レオはすぐさま己の過ちに気がついた。警察であれば関係はないが警備員の場合少しだけ事情が変わることがある。それは魔法に関してだ。警察官はなんやかんやあっても絶対に中立であるがそれは警備員のところにまで強制はされない。つまり魔法排斥運動に関わるっている人間が警備員をやっていても何も不思議ではないのだ。

 

「君魔法の不正使用をしただろ?

 しらばっくれようとしも無駄だよ。証拠もあるのだからね。」

 

そう言って警備員の男はこれ見よがしに防犯カメラに指を指した。

 

「君も魔法師ならサイオンレーダーが監視カメラについている。それくらいは流石に知っているよね?」

 

ニヤニヤと言っても差し支えないような顔をしながらレオを見た。

 

「ええ、知っていますよ?」

 

レオは少しだけ嫌悪感を持ったが涼しい顔で受け答えした。

 

「それなら、話が早い。事務室まで来てもらえるかな?」

 

そういいながら警備員は、レオの手首をつかんだ。

 

「ええ、いいですよ。」

 

あまりに他人事のような言いように対して若い警備員の男は、白けたのかつまらなさそうにレオを連行した。

 

 

「まずは君のPDを見してくれ」

 

と先程とは違う壮年警備員らしき男がいった。

 

PDとは personal data の略で、身分証明書の電子版のようなものだ。

 

住所や氏名、魔法師か非魔法師かなどさまざまなことがかかれているものだ。

 

「分かりました。」

 

これに関しては別段変なところはない。

警察に引き渡すにしても何にしても本人かどうか、確認しなければならないのだ。

 

レオはPDのデータを壮年の男に渡した。

 

「西城レオンハルト君だね?」

 

壮年の男は穏やかな口調でレオに確認をとった。

 

「ええ。」

 

レオは頷いた後に壮年の男の顔を見た。

 

穏やかな表情の中にほんのすこしだけ申し訳無さそうな、表情が見てとれるのは、レオの穿ち過ぎだろうか?

 

「こちらの手違いで君をここにつれて来てしまったことに関しては悪く思っているよ。うちの、若いのが先走り過ぎたね。悪かった。」

 

壮年の男はいきなり謝罪から始まった。

 

流石のレオもこれには面を食らった。

 

「いえ、こちらこそ紛らわしい事をして申し訳ございませんでした。疑わしきは罰せよ。と昔から言いますし、悪いことをしたなとは思いましたから。(大嘘)」

 

 

「そうかい。それならば一ついいかな?」

 

壮年の男は先程と雰囲気はあまり変わってはいないが目付きは少しだけ鋭くなった。

 

「何でしょうか?」

 

少しだけレオは警戒する。

 

「なんで君はあんなところにあんなものがあると分かったのかね?」

 

まるではじめから知っていたのでわ?と聞いているかのような言いようであった。

 

 

「単に歩いていたらサイオンの乱れを感じたから。」

 

このとき初めてレオはこの場の異様さに気がついた。

確かに簡易の取調室らしくレオの椅子も壮年の男の椅子もパイプ椅子であるし、テーブルもいかにも安物といった具合のものだ。さらに録音をしている人の机も職員室に何台も並んでいるような机だった。

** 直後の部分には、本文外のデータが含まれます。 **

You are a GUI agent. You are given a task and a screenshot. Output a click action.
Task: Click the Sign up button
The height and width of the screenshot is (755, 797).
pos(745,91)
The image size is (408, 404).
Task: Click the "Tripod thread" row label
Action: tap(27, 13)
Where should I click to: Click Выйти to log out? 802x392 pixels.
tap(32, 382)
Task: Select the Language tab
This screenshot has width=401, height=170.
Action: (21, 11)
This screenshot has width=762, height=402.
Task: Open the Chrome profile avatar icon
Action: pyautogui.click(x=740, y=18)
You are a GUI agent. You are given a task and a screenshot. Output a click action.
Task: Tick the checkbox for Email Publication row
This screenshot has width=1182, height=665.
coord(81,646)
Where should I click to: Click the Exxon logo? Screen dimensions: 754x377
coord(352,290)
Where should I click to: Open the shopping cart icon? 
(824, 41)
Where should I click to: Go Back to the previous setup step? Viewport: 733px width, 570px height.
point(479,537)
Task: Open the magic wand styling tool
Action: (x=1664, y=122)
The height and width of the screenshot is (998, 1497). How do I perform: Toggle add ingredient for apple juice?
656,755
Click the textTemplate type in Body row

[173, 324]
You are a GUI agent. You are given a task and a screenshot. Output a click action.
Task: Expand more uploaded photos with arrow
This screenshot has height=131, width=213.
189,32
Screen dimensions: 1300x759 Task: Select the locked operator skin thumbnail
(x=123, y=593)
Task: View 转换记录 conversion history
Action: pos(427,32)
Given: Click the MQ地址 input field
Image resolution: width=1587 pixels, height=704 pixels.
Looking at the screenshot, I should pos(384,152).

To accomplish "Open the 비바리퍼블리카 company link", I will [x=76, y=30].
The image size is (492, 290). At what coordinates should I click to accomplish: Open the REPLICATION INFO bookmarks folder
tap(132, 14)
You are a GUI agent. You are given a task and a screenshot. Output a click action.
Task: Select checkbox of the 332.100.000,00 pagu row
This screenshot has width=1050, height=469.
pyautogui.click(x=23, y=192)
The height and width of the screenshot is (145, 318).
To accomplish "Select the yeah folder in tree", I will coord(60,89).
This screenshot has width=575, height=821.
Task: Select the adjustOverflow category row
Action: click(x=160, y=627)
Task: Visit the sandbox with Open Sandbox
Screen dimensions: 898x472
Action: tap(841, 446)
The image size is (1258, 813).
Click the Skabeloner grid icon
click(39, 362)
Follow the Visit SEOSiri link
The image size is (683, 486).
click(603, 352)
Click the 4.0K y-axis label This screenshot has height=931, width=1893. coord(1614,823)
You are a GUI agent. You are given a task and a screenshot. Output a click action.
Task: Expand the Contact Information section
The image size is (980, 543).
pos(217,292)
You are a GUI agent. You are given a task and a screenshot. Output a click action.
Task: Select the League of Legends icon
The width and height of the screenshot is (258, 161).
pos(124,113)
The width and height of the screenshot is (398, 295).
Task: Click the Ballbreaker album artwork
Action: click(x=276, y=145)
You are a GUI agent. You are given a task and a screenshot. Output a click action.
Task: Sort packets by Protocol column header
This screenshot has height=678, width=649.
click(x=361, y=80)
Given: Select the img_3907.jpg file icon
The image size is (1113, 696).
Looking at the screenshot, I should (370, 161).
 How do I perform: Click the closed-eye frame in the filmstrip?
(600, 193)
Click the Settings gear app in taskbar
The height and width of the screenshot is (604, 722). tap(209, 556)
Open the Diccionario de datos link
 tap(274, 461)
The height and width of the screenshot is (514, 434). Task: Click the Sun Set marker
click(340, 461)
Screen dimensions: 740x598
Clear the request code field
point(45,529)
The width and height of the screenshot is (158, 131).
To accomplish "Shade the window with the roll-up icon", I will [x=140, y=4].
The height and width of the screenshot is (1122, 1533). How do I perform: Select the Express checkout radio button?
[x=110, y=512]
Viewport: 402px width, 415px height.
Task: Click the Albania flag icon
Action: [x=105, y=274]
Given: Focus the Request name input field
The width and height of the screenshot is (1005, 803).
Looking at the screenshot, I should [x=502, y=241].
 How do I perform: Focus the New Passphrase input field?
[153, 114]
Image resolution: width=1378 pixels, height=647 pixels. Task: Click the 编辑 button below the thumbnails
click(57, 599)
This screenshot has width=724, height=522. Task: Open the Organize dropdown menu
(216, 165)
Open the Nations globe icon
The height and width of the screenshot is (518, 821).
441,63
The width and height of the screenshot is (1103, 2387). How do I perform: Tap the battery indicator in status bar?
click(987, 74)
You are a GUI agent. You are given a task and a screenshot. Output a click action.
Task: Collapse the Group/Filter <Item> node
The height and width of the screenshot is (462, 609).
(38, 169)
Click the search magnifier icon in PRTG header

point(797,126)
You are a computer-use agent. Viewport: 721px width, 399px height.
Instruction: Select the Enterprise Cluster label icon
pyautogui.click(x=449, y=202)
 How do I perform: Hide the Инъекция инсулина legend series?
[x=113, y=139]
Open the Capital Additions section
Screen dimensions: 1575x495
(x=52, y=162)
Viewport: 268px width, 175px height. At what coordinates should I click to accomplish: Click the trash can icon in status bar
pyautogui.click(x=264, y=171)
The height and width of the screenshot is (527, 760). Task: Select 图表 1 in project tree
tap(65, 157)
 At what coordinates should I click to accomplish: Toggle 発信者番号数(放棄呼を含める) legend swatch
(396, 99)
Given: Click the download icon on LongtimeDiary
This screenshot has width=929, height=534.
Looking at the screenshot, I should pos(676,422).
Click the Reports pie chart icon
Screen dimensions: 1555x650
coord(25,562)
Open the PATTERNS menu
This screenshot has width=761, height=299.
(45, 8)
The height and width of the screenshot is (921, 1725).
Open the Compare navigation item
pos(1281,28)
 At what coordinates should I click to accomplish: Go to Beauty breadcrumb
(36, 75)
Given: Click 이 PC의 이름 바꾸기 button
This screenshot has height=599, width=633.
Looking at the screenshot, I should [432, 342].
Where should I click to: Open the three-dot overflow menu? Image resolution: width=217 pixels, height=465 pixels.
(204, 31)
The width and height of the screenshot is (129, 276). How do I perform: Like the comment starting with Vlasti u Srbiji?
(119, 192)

しかしこの場にいる人は全員何かしらの格闘術をやっていることでつく、特有の体付になっている。

 

 

「ほう?」

 

まるでそんな答えを言われるとは思ってもいなかったのだろう。ニヤリと(とてもではないが警備員のするような顔ではないような)獰猛な笑みを浮かべ、

 

「まぁ、今日のところはそういうことにしておこうか。」

 

と、観念したというよりかは見逃してやろうくらいのまるでどこかの軍人のような口調で壮年の男は言った。

 

「ありがとうございます。また会えそうですしね。」

 

レオはシークレットデバイスの未来予知の機能の結果を信じてある意味において挑発的ともとれる発言をした。

 

「ああ、確かにそうなりそうだな。」

 

少しだけ間をおいて、

 

「ただしその時はお互いに大変なことになっていそうだがな。」

 

と、含みを持った言い方をしてニヤリと笑った。

この時にレオはこの壮年が軍属の人間であることを確信した。




どうでしょうか?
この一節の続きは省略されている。